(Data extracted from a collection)
##############################

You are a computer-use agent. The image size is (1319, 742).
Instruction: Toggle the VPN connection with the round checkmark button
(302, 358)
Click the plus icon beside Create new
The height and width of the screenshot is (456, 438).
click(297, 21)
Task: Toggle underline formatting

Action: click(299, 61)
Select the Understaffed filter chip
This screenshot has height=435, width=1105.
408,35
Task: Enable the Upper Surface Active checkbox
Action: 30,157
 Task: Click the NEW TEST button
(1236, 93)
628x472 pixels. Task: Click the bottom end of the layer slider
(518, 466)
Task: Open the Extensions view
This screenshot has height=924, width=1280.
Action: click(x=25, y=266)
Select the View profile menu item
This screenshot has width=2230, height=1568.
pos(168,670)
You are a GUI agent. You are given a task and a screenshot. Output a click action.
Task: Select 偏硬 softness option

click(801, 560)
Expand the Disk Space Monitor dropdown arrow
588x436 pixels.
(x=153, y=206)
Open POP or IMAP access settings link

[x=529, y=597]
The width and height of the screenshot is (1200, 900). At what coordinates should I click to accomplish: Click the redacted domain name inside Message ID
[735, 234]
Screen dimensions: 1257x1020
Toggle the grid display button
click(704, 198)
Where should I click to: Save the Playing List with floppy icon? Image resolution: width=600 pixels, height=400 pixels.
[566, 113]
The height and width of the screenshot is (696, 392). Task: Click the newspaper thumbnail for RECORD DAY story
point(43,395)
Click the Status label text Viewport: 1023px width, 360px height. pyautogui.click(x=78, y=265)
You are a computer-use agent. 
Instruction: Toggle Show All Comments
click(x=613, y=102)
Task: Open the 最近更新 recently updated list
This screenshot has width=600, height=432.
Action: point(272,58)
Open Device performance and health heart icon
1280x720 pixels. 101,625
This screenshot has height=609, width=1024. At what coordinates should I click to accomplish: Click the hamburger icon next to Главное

##############################

• [Exercise description]: Repeat all of the records verbatim, leaving nothing out.

• [Answer below]:
You are a computer-use agent. The image size is (1319, 742).
Instruction: Toggle the VPN connection with the round checkmark button
(302, 358)
Click the plus icon beside Create new
The height and width of the screenshot is (456, 438).
click(297, 21)
Task: Toggle underline formatting

Action: click(299, 61)
Select the Understaffed filter chip
This screenshot has height=435, width=1105.
408,35
Task: Enable the Upper Surface Active checkbox
Action: 30,157
 Task: Click the NEW TEST button
(1236, 93)
628x472 pixels. Task: Click the bottom end of the layer slider
(518, 466)
Task: Open the Extensions view
This screenshot has height=924, width=1280.
Action: click(x=25, y=266)
Select the View profile menu item
This screenshot has width=2230, height=1568.
pos(168,670)
You are a GUI agent. You are given a task and a screenshot. Output a click action.
Task: Select 偏硬 softness option

click(801, 560)
Expand the Disk Space Monitor dropdown arrow
588x436 pixels.
(x=153, y=206)
Open POP or IMAP access settings link

[x=529, y=597]
The width and height of the screenshot is (1200, 900). At what coordinates should I click to accomplish: Click the redacted domain name inside Message ID
[735, 234]
Screen dimensions: 1257x1020
Toggle the grid display button
click(704, 198)
Where should I click to: Save the Playing List with floppy icon? Image resolution: width=600 pixels, height=400 pixels.
[566, 113]
The height and width of the screenshot is (696, 392). Task: Click the newspaper thumbnail for RECORD DAY story
point(43,395)
Click the Status label text Viewport: 1023px width, 360px height. pyautogui.click(x=78, y=265)
You are a computer-use agent. 
Instruction: Toggle Show All Comments
click(x=613, y=102)
Task: Open the 最近更新 recently updated list
This screenshot has width=600, height=432.
Action: point(272,58)
Open Device performance and health heart icon
1280x720 pixels. 101,625
This screenshot has height=609, width=1024. At what coordinates should I click to accomplish: Click the hamburger icon next to Главное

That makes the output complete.